Doisneau : l'âme du portrait
Jean Loup Sieff pour Femme, 1986
La seule différence entre Victor Hugo et Robert Doisneau est que le second aime et pratique les calembours.
Le seul point commun entre Robert Doisneau et la Pavlova est leurs extrémités d'acier; pour elle ce fût le gros orteil gauche, celui des équilibres, pour lui c'est l'index droit, celui qui fait les photographies (par contre tout le reste les sépare : elle dut sa gloire à la mort du cygne, alors que lui contribua à la naissance du signe). C'est pour cette raison et pour honorer son organe magique, que les japonais le nommèrent Robert Doigt-Nô, et le vénèrent avec la même ferveur que le mont Fuji (bien qu'il n'utilise que de la pellicule Kodak), l'empereur Hiro-Hito et le saké ( car ils savent que Robert Doisneau fut mis à la porte, en 1939, de chez Renault ou il était photographe industriel ).

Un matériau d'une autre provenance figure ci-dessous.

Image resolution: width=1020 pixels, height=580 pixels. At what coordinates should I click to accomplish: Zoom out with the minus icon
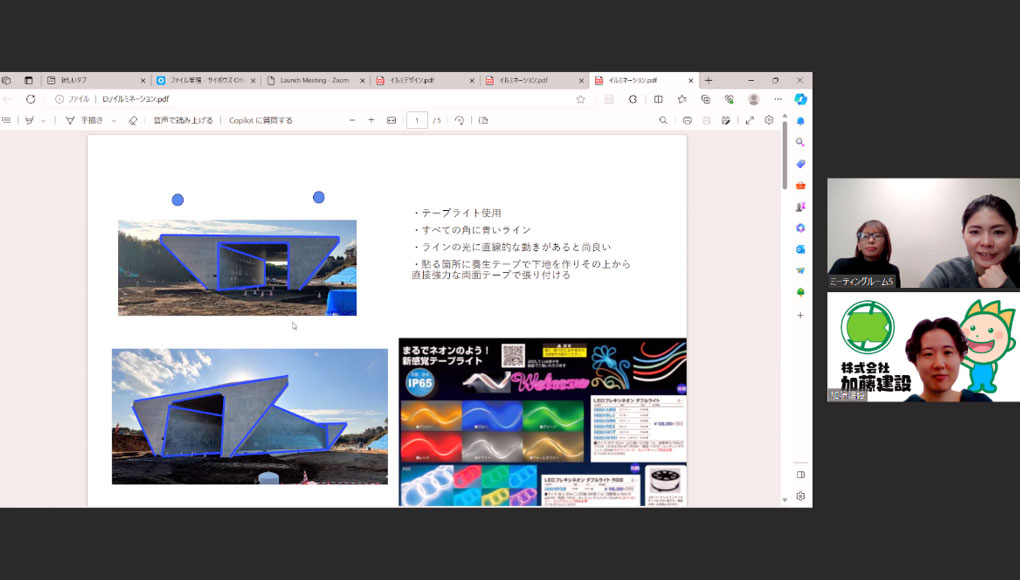pos(352,120)
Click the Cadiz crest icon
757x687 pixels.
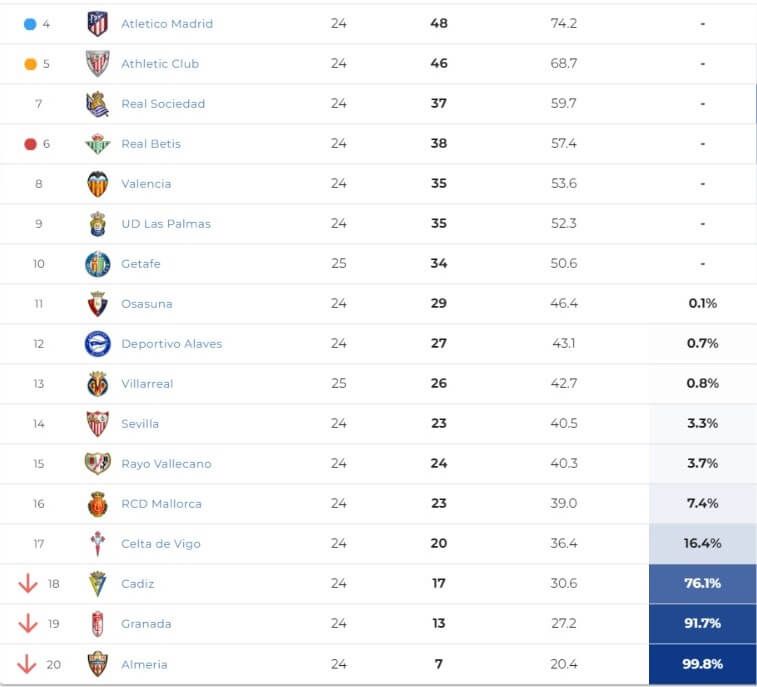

Bien qu'il n'ait que rarement franchi les frontières nationales, Robert Doisneau est considéré dans le monde entier comme l'un des plus importants représentants de la photographie française ( les autres étant Cartier Bresson, Otis Pifre et Erckmann Chatrian qui durent tous se mettre, sinon en quatre, du moins à deux pour créer une œuvre que Robert Doisneau fit tout seul et sans aide).
C'est en corrigeant les fautes d'orthographe de Blaise Cendrars, en 1949, qu'il réalisa le livre qui le rendit célèbre : La banlieue de Paris, tout en donnant des leçons de violoncelle à Maurice Baquet, jeune comédien plein de fugues, ce qui prouve bien la multiplicité de ses talents !
Ensuite ce fut le bouche à oreille organisé par son ami Maximilien Vox (que Robert Doisneau appelait -Populi- dans l'intimité) qui propagea sa célébrité naissante jusqu'aux oreilles de Jacques Prévert, Raymond Grosset et tous les autres.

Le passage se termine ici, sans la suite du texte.